Could you write out, word for word, the lines of the records from the line containing "Task: Click the 2800-C strike label" through the end of the records, leaving the pictures out of your answer?
# # #
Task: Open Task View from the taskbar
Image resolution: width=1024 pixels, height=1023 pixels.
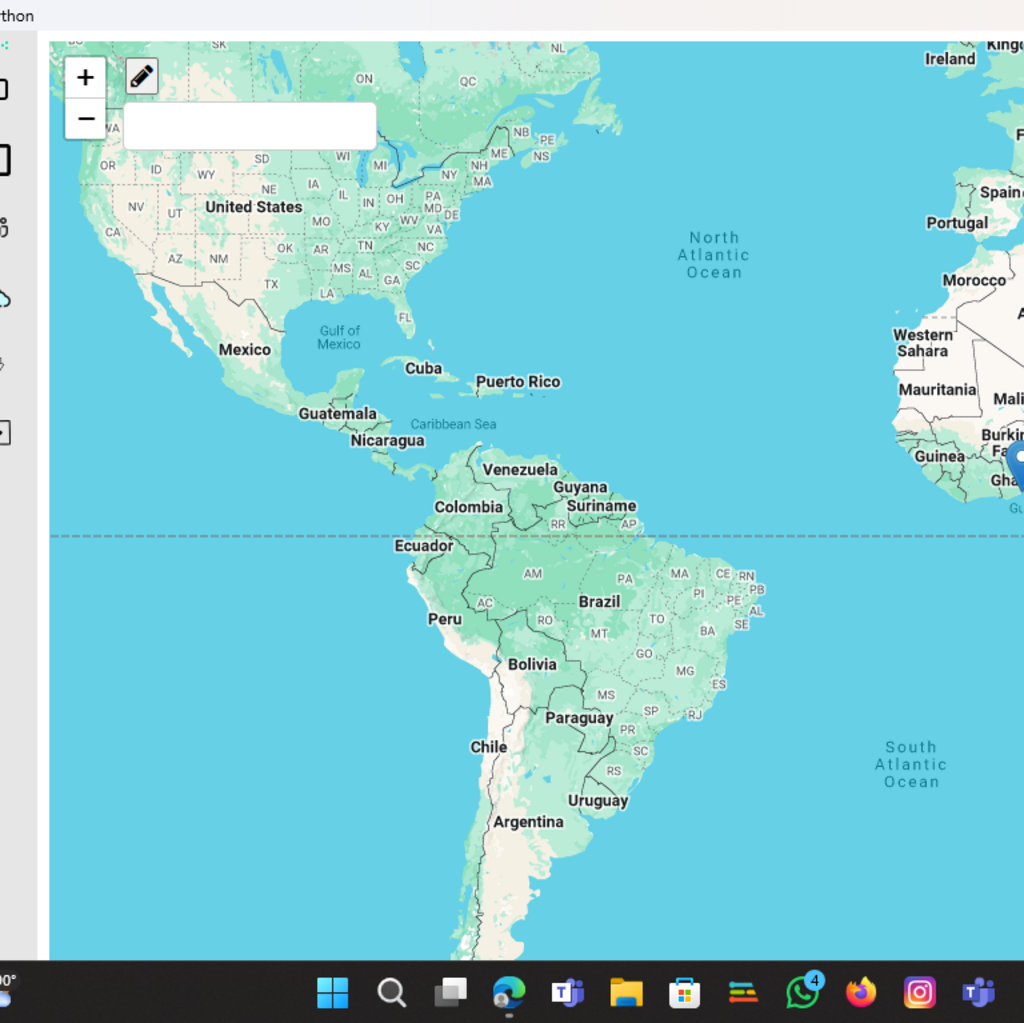Action: tap(450, 992)
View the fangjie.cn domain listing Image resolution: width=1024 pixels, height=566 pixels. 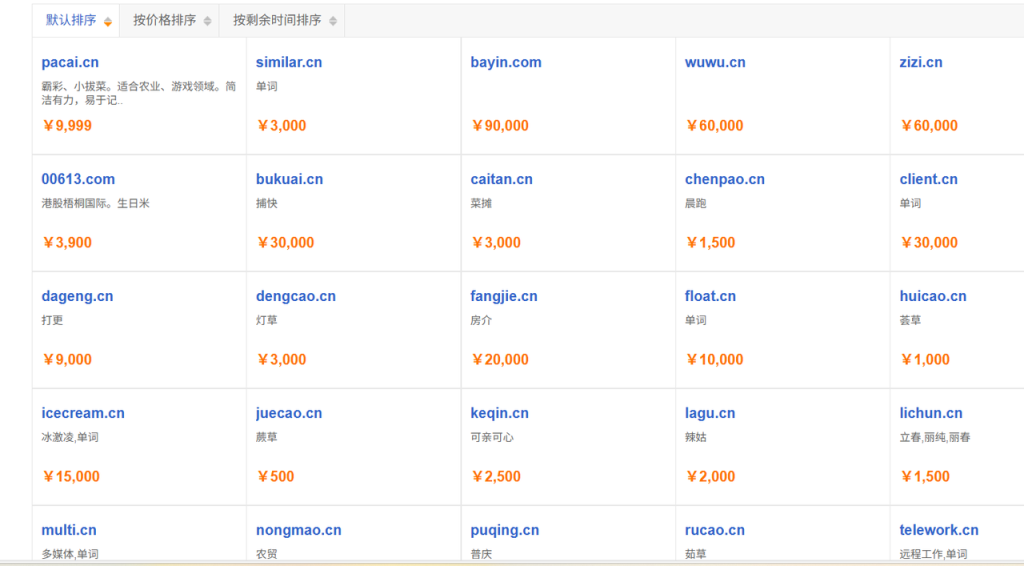tap(504, 296)
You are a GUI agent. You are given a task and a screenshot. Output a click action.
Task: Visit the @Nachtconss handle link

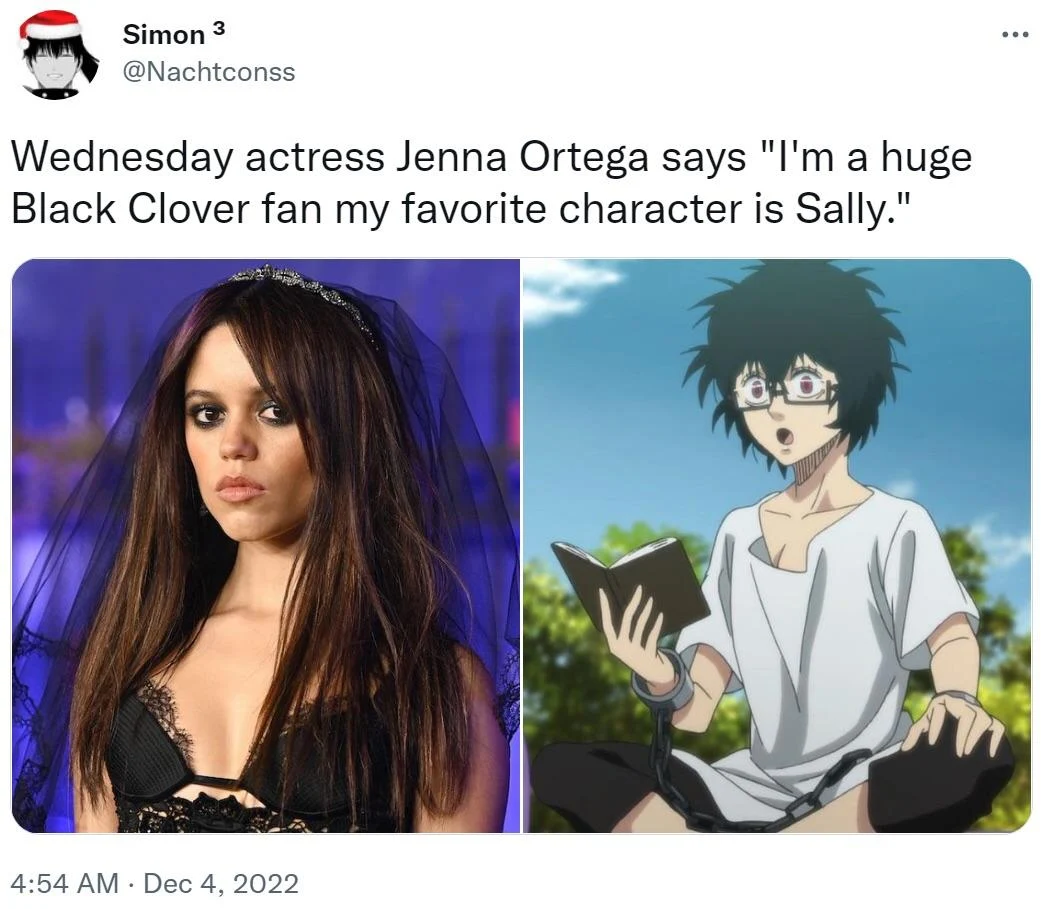208,72
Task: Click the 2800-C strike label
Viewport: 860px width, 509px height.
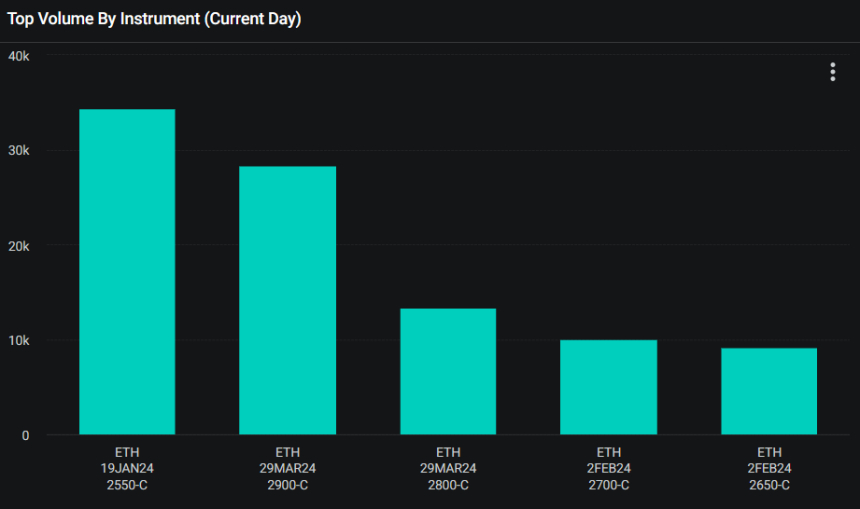Action: (448, 485)
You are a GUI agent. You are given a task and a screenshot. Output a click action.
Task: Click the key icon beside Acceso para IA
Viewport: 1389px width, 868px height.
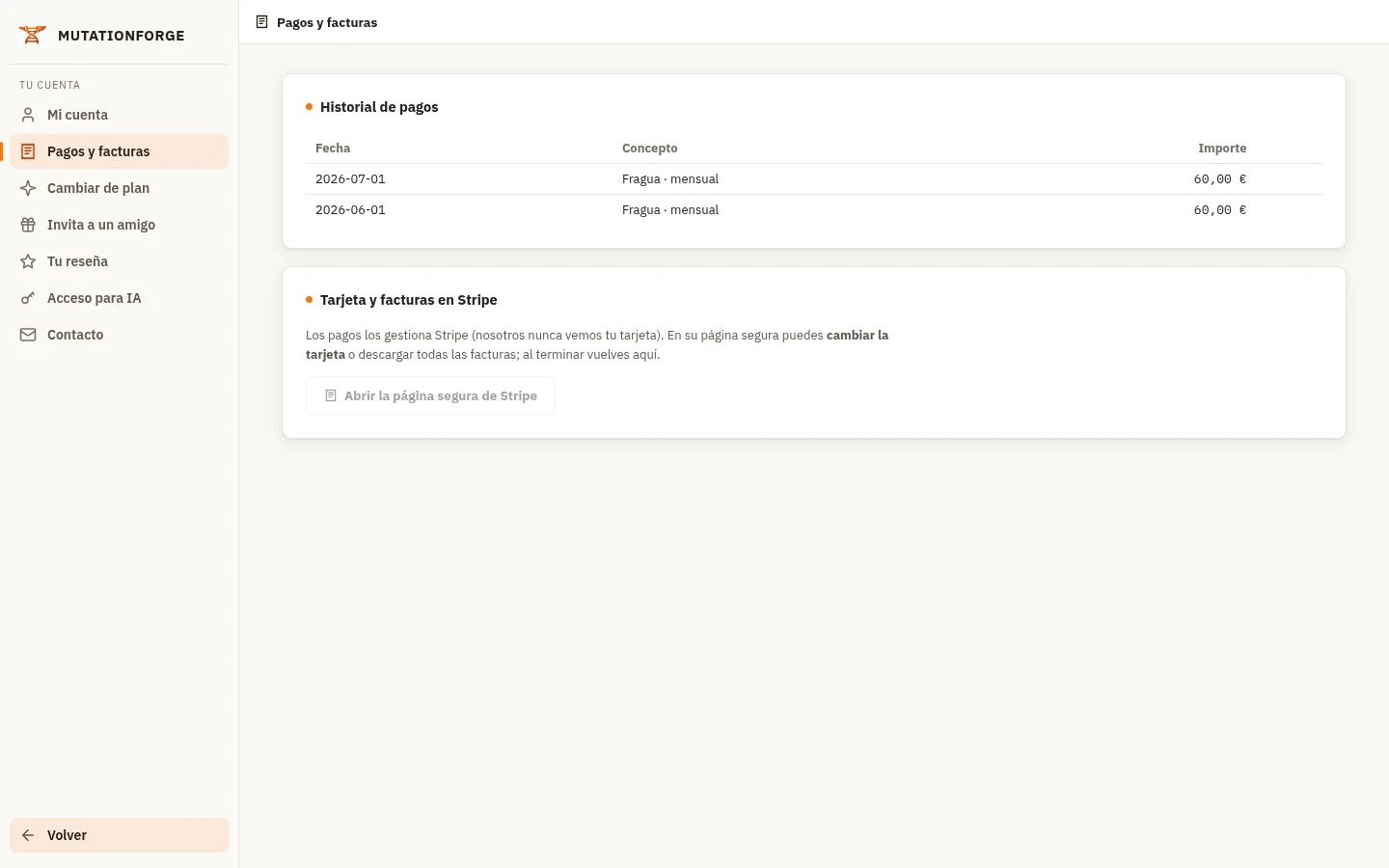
# # #
## RESULT BELOW
Task: Click the 2800-C strike label
Viewport: 860px width, 509px height.
Action: (448, 485)
You are a GUI agent. You are given a task and a screenshot. Output a click action.
Task: Click the key icon beside Acceso para IA
Viewport: 1389px width, 868px height.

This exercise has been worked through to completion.